I recently changed job. I was a developer at Gibe who are based in Bristol and I loved the team, I loved the job, the company perks are probably the best I've ever experienced and I know a few of you were surprised to hear that I had left the company. Sometimes you need to make hard decisions when it comes to your own career and mental health.
I joined Gibe looking for a new challenge and I got that. I knew there would be a steep learning curve joining the team and I was up for the opportunity to grow as a developer. Up until joining the team, I had mainly been an Umbraco specialist - building Umbraco websites, doing some custom work with APIs and some backoffice customisation but I'm a self taught .Net Dev. I have a degree in Software Engineering but that was mostly COBOL, C++, Java.
I wanted more experience of working on .Net projects where Umbraco was "just" the CMS.
While at Gibe I can honestly say that I was learning every single day from my fellow developers. The PR reviews were detailed and the projects I was working on were challenging. Ranging from big Umbraco 8 to 13 upgrades, making updates to ecommerce API integrations or building new websites for clients. No day was the same.
However, I was aware that my tasks were taking longer than estimated, I was stressing about this on a daily basis. I was trying to learn via courses in my own time to better my skills. I was given a mentor. I was stressing that things weren't sinking in. Everyone was really supportive but I'm old enough to know when things just aren't working out. The more I stressed about things, the harder I found it to learn or do things. I was burning out.
I'd stopped organising the Umbraco Meetups, I'd taken a step back from helping with the Edinburgh .Net Meetups, I wasn't sleeping properly and I got in a bit of a spiral.
I had a few chats with the team and it was agreed maybe the job wasn't for me. It was time to take some time to myself. Gibe were amazing, they supported me during this period and I'd like to thank the entire team for being top notch people.
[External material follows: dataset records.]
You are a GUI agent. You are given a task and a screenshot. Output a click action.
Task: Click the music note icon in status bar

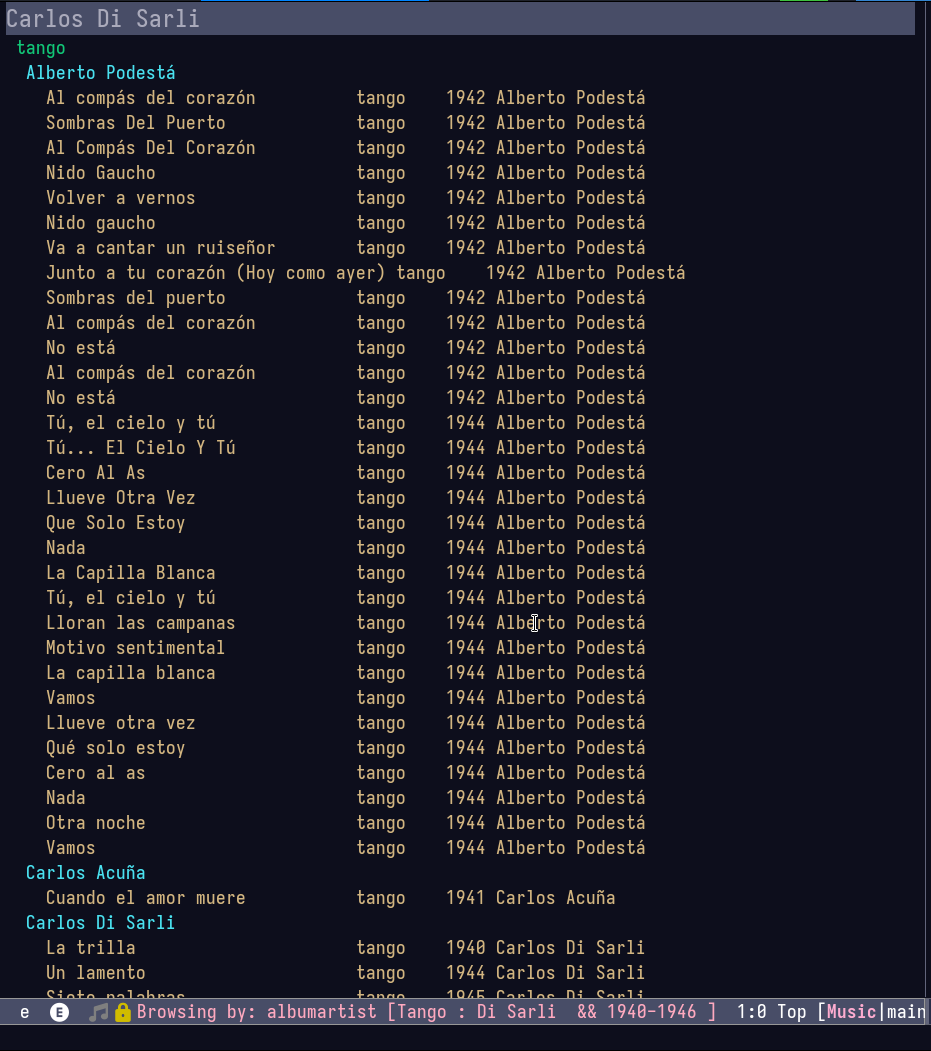point(99,1012)
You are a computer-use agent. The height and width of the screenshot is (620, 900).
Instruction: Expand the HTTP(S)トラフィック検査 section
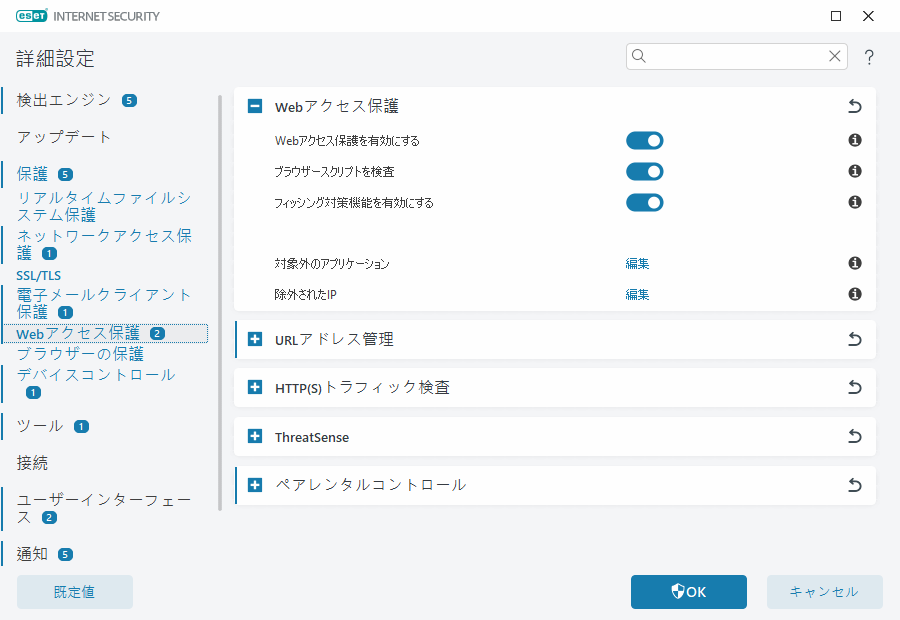(254, 387)
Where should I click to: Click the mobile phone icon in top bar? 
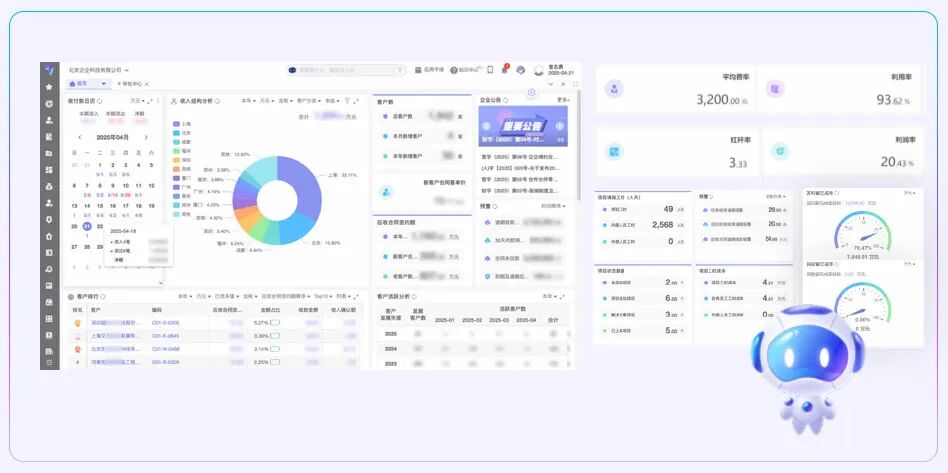[x=490, y=70]
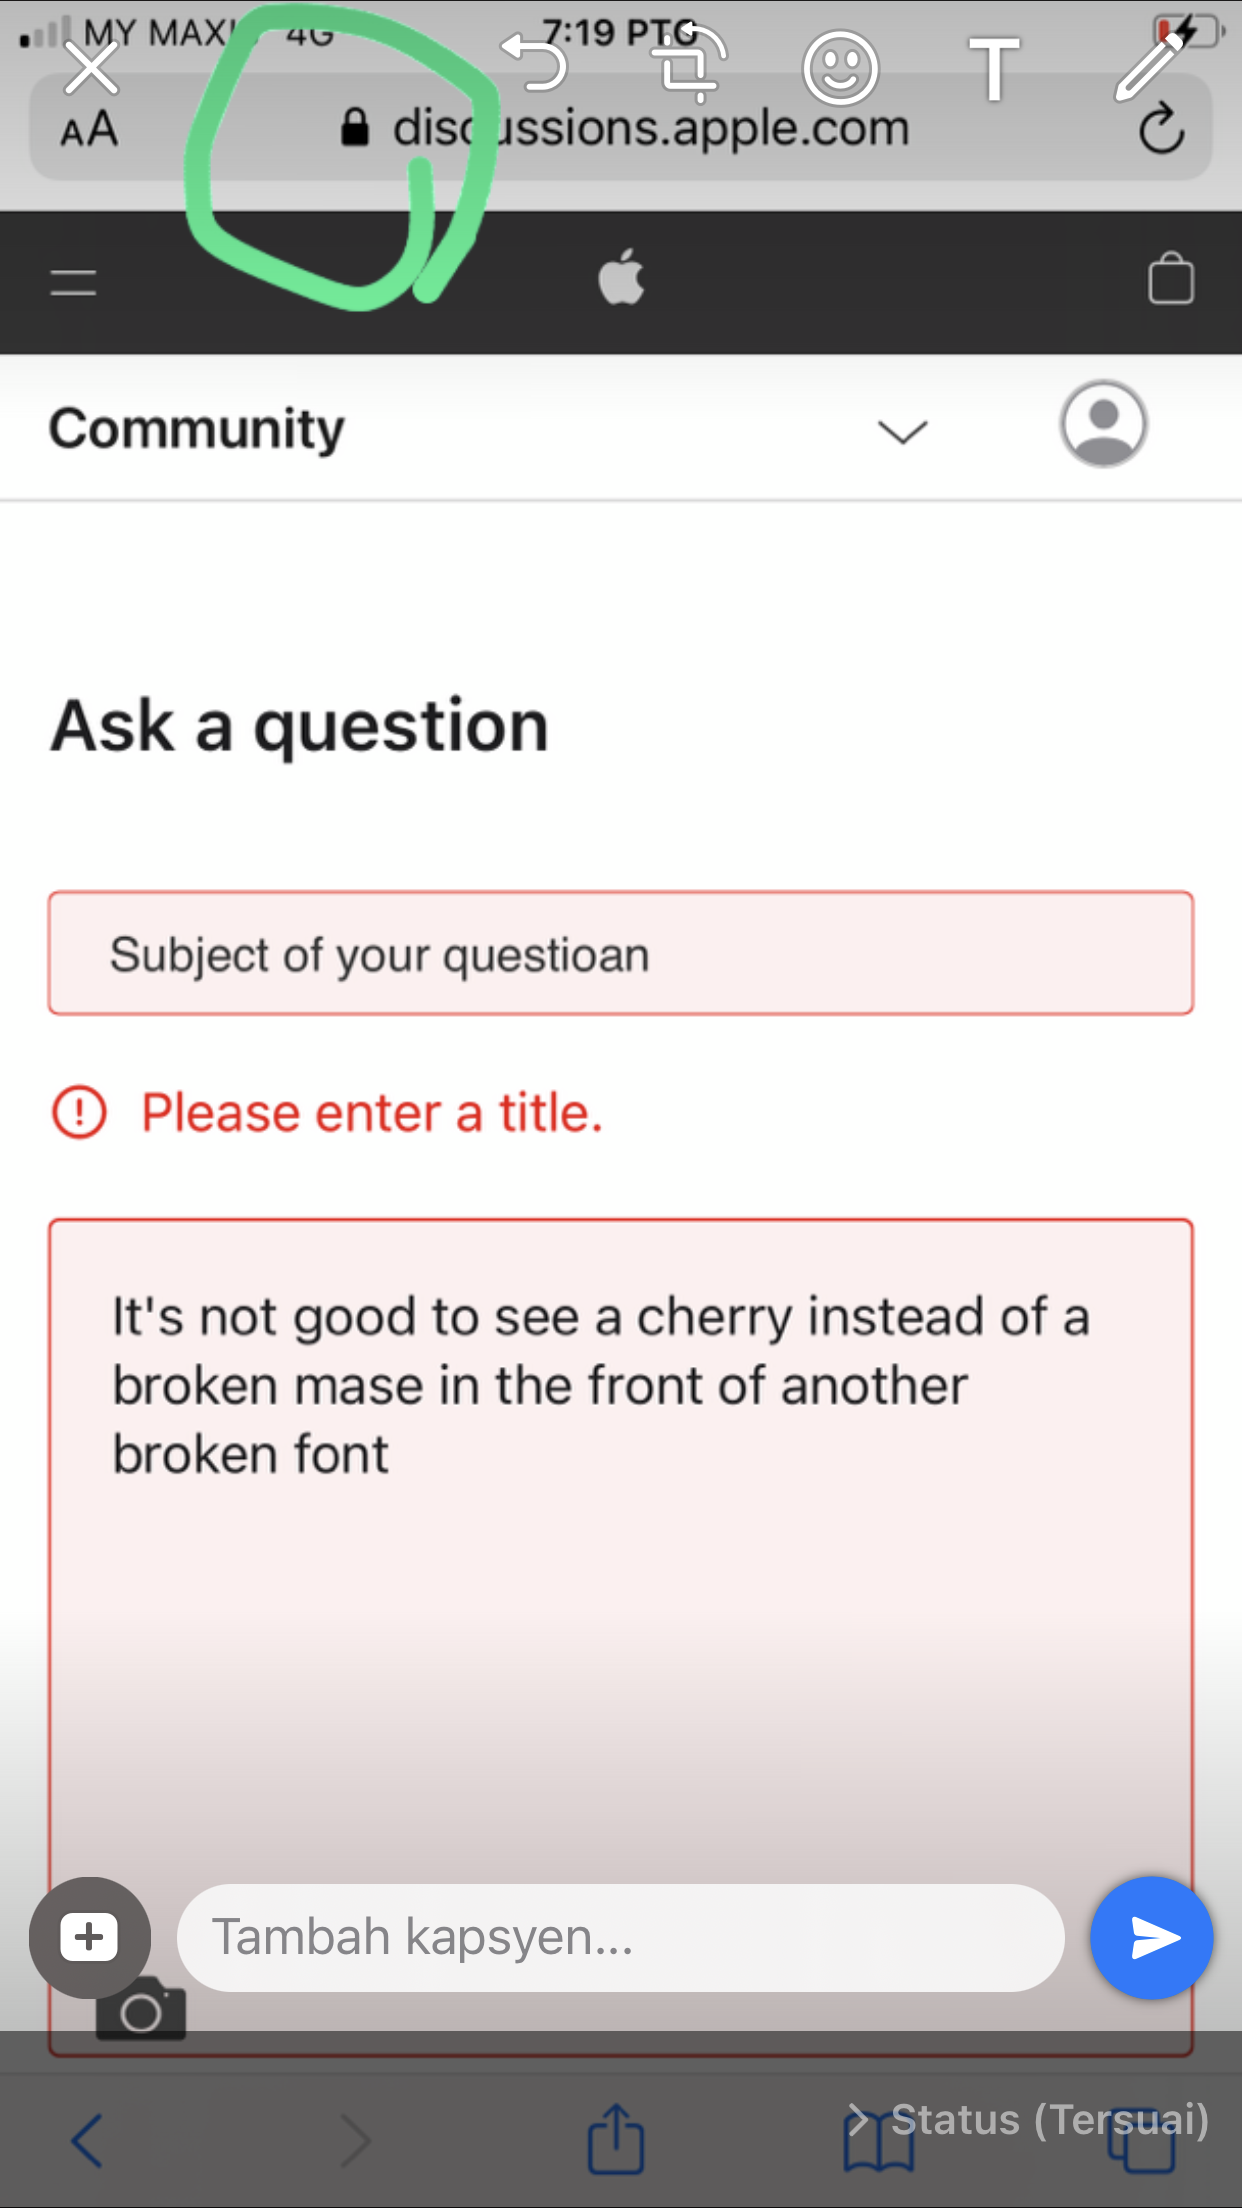
Task: Add an emoji sticker to the image
Action: click(x=840, y=68)
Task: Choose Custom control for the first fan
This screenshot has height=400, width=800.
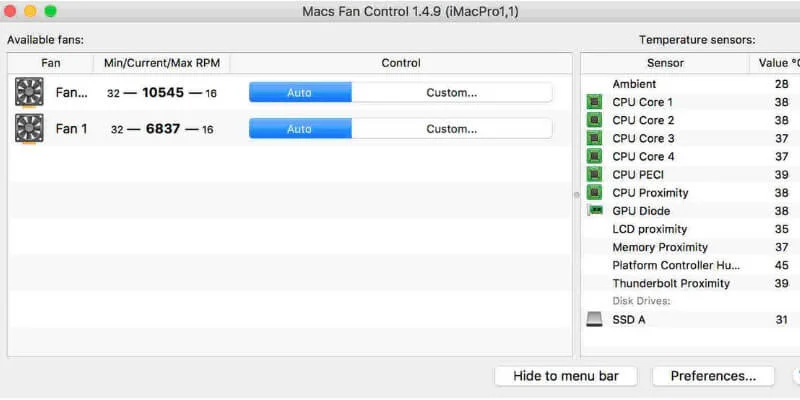Action: 452,92
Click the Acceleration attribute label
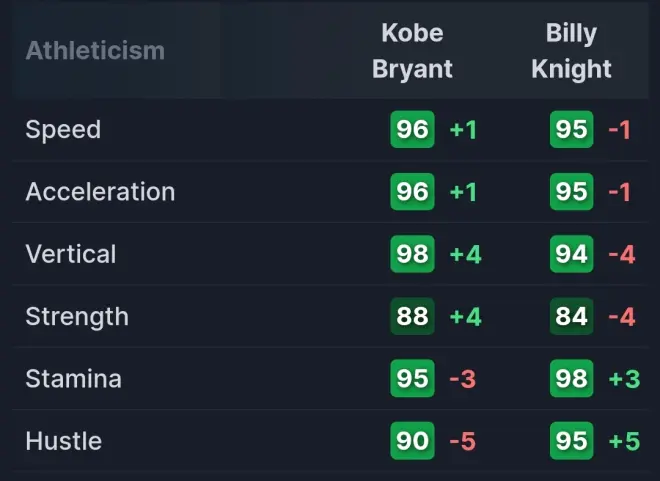 click(x=100, y=192)
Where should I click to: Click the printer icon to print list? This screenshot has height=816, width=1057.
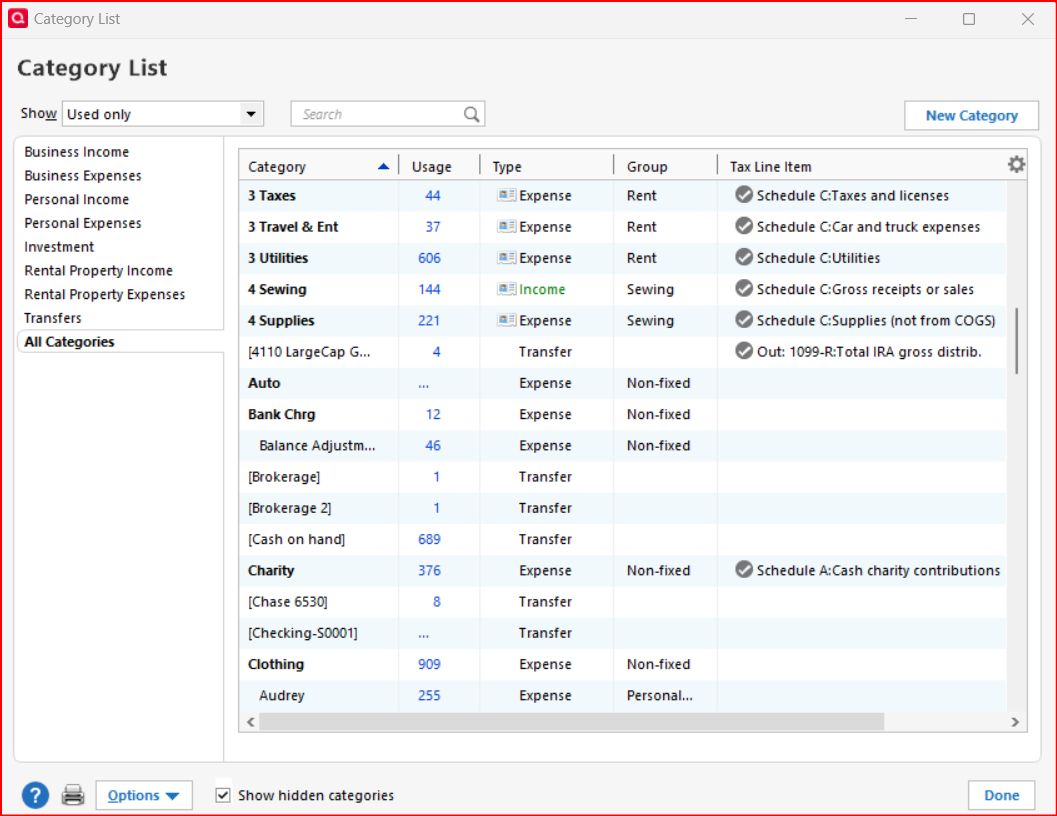pyautogui.click(x=73, y=795)
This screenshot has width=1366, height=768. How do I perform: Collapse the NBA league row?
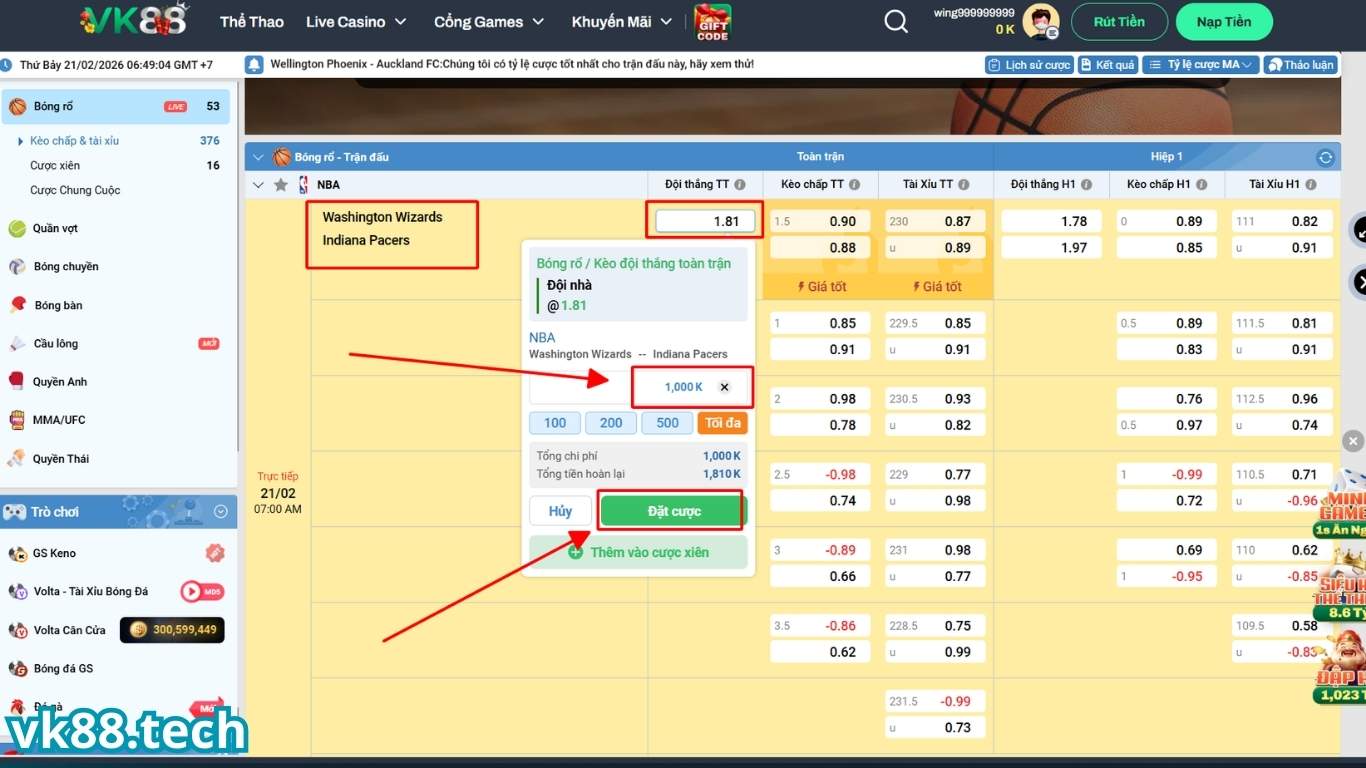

I left with many tears and a heavy heart and the feeling that I'd failed as a developer. I'd let the team down. I'd let myself down. However, I knew I couldn't continue the way I was going.
I took 4 weeks off. I did some DIY, some gardening, a small amount of coding but mostly just got my head in a better space.
I considered a career change. I looked at a few options but most required a substantial salary drop and / or many years of training.
After a few weeks out, I realised that I enjoy coding and being a developer, I just needed to find a role that maybe suited my skills better. I had a few chats with different companies, I considered getting back in to an office based job in Edinburgh and I had a number of leads. After a couple of good chats, I got a job offer at Initials CX.
I've been there 2 weeks and it's a great team. I'm currently working on a brand new project with a relatively new team. 3 of us have joined the team within the past 3 months and it's an exciting time to be part of things.
I miss the Gibe team but I couldn't have continued feeling the way I did. I never want to feel like a burden on a team or a company and I encourage anyone who is struggling in their job to have open and honest conversations with there managers / bosses. I did and from early on, Gibe supported me amazingly, we tried a lot of things but in the end, it wasn't meant to be.
I will forever be grateful to the Gibe team and would recommend them to anyone.
If you are struggling, don't bottle it up. Speak to your team lead or manager as soon as you can. The sooner you speak up, the quicker things can be put in place to help you.